Agarose-Resolvable SSR Markers Based on ddRADSeq in Chickpea

Abstract

Exploitation of genetic diversity is essential for sustainable crop production. Molecular markers have potential to reach these goals in more rapid and efficient manner. Simple sequence repeats (SSRs) are one of the most popular molecular markers in breeding studies due to their co-dominant inheritance, abundance in the genome, multi-allelic and reproducible nature. Here, we developed genomic SSR markers from chickpea with the use of ddRADSeq data. 1,396 SSR regions with an average of 530 SSR/Mb in the whole genome were successfully identified. Considering different types of repeats, dinucleotides were the most frequent type accounting for 62.03% of the total SSR regions identified, followed by trinucleotides (25.50%) and tetranucleotides (4.58%).
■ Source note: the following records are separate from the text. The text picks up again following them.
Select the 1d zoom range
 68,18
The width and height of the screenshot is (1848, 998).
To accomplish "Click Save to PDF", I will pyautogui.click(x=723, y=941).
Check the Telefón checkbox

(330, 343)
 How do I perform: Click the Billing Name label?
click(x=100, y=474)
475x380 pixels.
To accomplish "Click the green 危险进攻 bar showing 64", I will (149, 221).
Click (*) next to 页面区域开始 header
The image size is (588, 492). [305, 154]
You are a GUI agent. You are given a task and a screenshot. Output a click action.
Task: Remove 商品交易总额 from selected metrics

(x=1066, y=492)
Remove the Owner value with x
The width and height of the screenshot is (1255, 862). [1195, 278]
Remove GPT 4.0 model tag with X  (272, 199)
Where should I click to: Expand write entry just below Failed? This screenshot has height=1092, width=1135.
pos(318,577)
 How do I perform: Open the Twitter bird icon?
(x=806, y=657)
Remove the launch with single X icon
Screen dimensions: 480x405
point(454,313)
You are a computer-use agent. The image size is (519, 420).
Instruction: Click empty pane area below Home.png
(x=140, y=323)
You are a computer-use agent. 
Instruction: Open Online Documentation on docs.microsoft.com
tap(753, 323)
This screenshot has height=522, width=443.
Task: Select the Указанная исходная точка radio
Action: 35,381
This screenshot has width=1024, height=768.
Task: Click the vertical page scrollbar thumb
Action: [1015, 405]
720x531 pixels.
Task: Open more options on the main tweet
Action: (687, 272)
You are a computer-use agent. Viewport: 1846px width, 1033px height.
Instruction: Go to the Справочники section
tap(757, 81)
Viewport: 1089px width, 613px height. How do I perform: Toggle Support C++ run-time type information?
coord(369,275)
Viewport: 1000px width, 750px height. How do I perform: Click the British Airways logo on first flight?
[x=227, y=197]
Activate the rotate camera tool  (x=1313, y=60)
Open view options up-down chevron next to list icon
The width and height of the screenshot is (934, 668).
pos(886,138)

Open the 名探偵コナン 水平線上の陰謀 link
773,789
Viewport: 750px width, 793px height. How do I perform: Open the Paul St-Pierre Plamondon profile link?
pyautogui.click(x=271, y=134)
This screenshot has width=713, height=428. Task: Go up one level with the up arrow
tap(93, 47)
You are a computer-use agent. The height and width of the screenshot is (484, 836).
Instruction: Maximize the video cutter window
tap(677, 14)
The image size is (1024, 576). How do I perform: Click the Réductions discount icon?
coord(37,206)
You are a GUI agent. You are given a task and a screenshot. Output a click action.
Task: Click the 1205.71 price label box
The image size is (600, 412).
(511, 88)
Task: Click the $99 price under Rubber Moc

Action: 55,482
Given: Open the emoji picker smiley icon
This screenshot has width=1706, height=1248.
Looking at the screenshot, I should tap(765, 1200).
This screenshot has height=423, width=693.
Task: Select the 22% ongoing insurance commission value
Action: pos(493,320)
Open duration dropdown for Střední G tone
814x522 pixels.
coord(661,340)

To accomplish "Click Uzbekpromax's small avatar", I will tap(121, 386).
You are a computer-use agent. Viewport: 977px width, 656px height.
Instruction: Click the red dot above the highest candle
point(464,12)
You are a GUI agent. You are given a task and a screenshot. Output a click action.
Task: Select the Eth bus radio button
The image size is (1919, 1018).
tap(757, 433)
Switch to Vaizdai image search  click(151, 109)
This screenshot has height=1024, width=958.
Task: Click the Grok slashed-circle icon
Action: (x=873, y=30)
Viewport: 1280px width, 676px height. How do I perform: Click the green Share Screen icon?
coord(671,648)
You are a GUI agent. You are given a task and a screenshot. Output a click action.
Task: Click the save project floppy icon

The AT/TA motif was greatly characterized among dinucleotide repeats, and it was also the most common type in the chickpea genome accounting for 36.5% of the total SSR regions identified, followed by AG/GA (139) and TC/CT (135) among dinucleotide motifs. Considering their genomic distribution and simple visualization on agarose gels, we examined SSR regions of 10 bp and longer for identification of SSR markers. A total of 10 SSR markers were successfully designed and resulted in successful polymorphic bands among chickpea genotypes. Consequently, the results show that ddRADSeq is effective for marker development and these markers might be valuable for biodiversity studies, marker-assisted selection (MAS) and linkage map construction in chickpea.